§ **Listed entries**

--- START ---

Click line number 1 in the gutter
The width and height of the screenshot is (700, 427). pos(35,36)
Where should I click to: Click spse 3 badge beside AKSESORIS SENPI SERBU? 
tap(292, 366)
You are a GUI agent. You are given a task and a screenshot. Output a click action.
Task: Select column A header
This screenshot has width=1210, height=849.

--- END ---
--- START ---

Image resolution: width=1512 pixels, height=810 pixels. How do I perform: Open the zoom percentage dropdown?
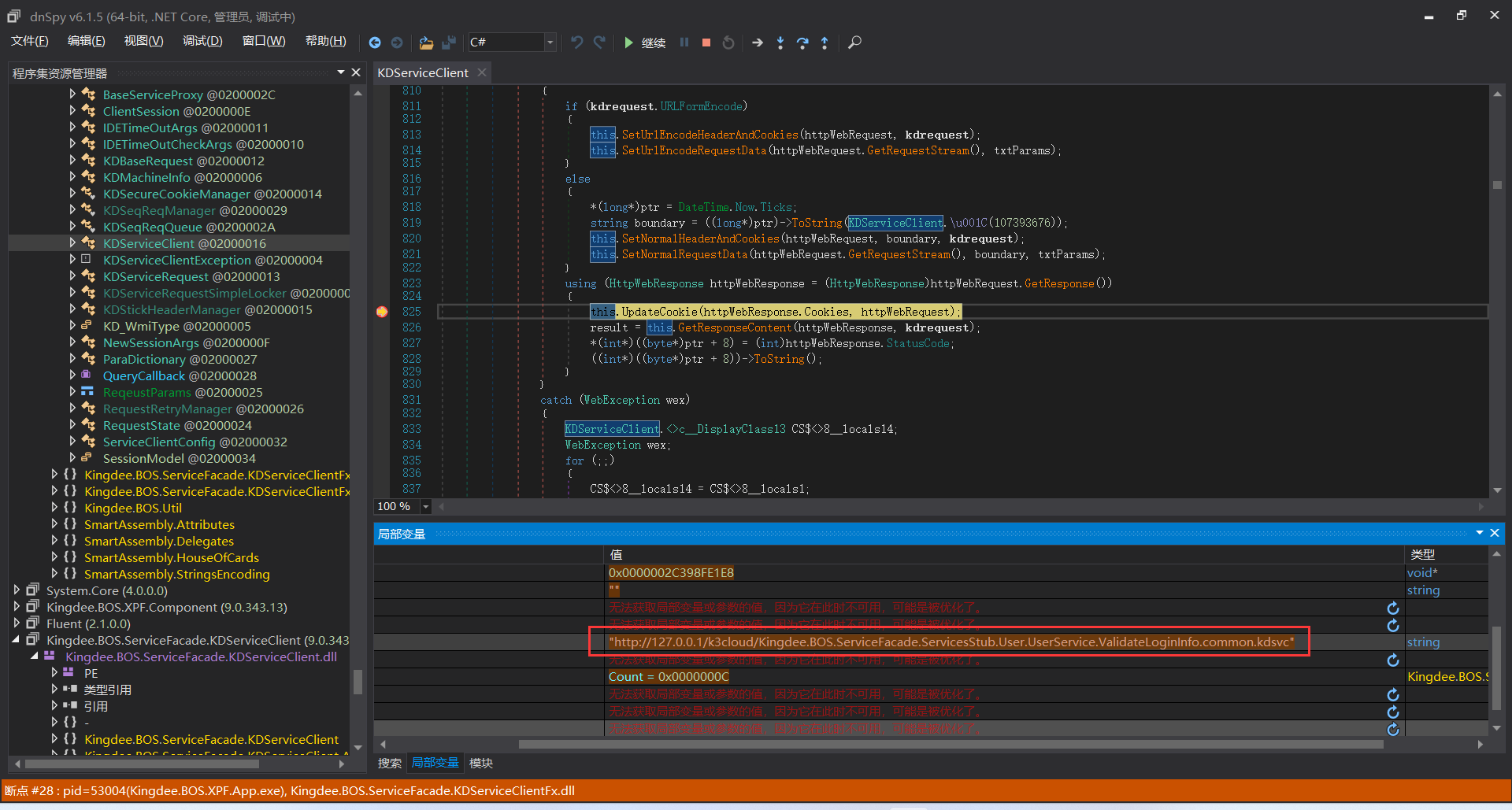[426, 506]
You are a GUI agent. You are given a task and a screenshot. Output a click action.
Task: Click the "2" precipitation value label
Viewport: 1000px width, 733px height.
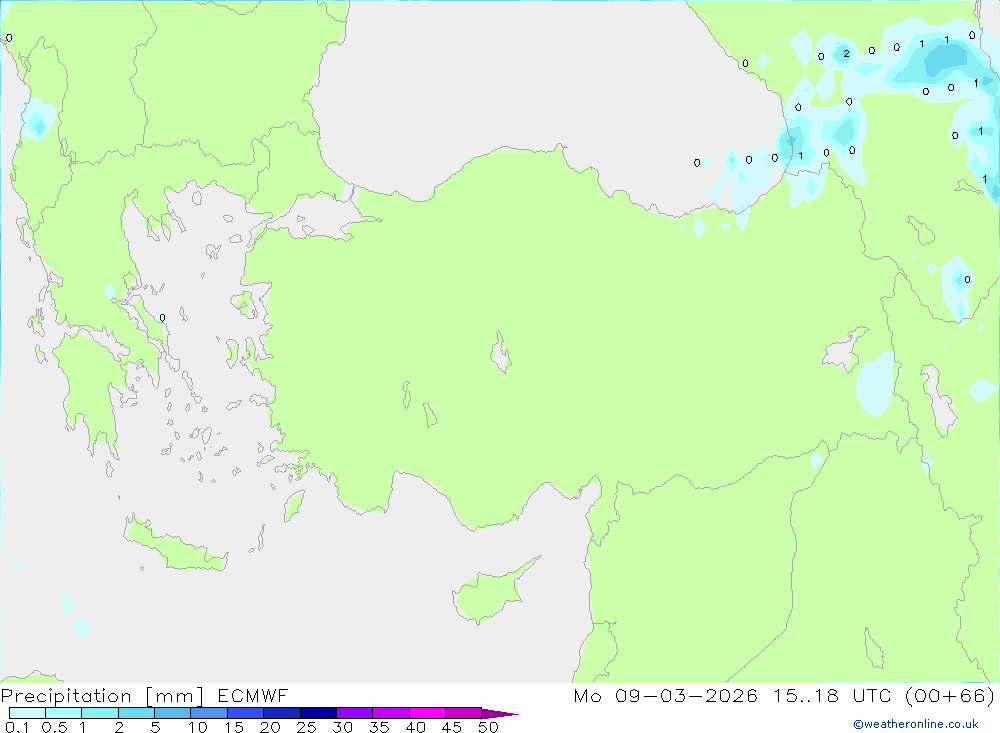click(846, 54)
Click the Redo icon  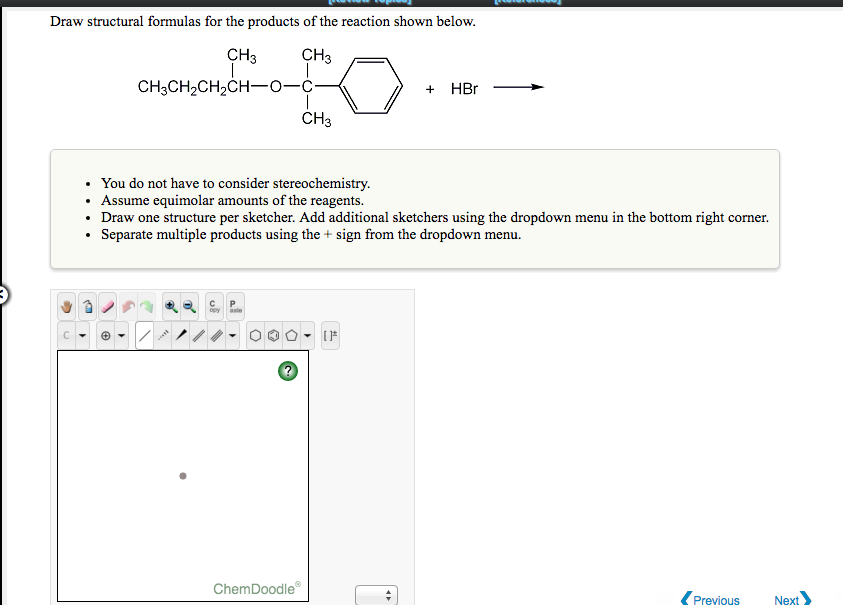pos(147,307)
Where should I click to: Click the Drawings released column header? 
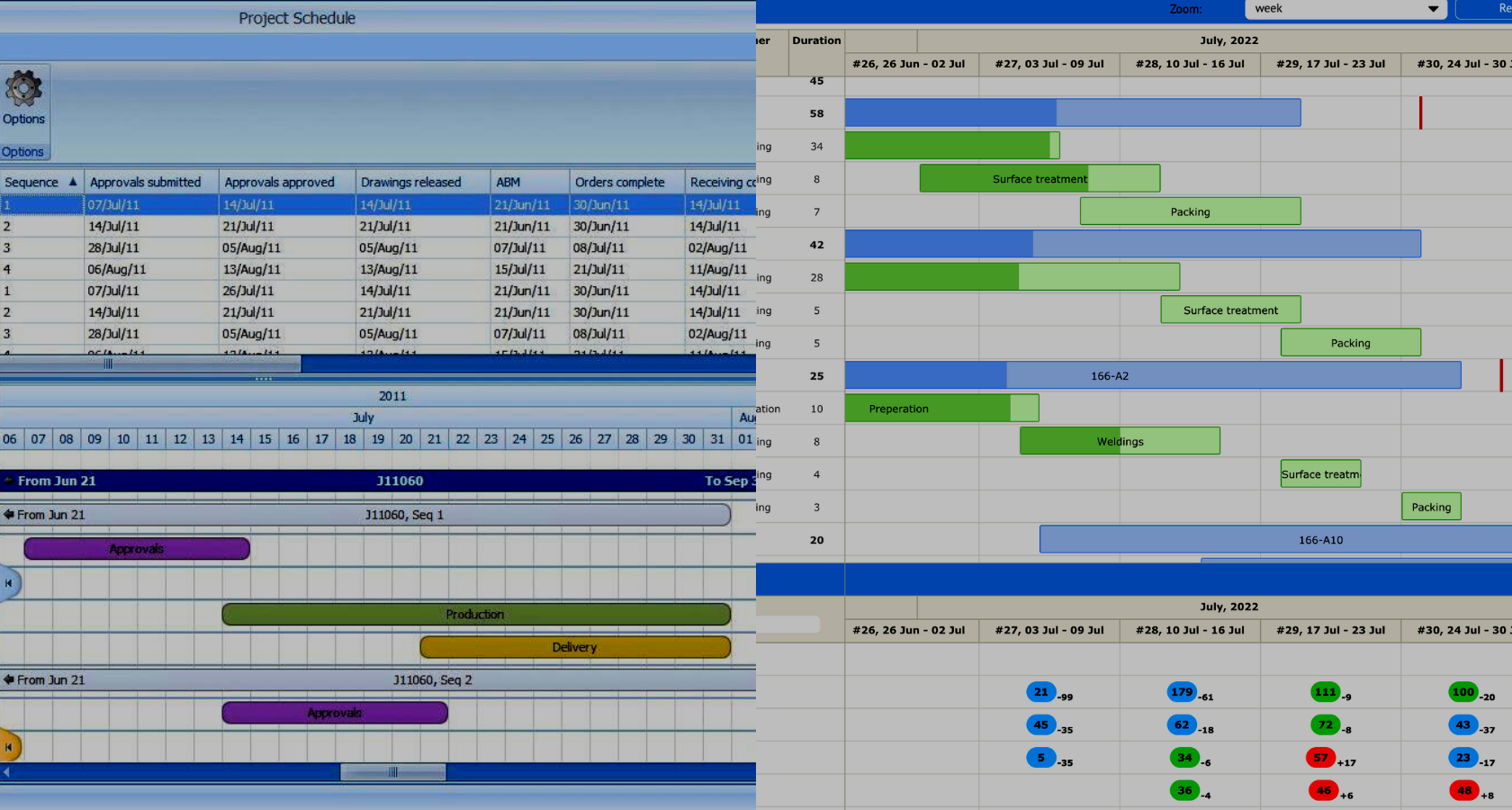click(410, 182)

--- END ---

Using the entries above, give back exactly the line containing "Task: Select column A header", the line containing "This screenshot has width=1210, height=849.", and every line between them, and nothing else.

Task: Select column A header
This screenshot has width=1210, height=849.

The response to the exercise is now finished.